→ **The input**
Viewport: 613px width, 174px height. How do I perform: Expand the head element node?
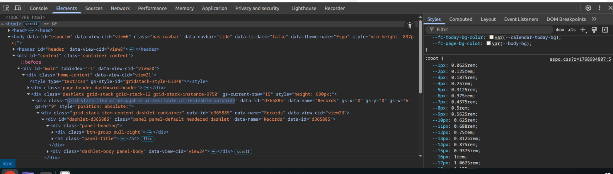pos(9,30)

...

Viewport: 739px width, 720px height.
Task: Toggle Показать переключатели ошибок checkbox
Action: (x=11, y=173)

→ **Problem to solve**
Substitute "tick box" for "checkbox" in the lines from the one containing "Viewport: 739px width, 720px height." up to and including the one containing "Action: (x=11, y=173)", leaving everything else unchanged. Give back only those lines.

→ **Answer to this task**
Viewport: 739px width, 720px height.
Task: Toggle Показать переключатели ошибок tick box
Action: (x=11, y=173)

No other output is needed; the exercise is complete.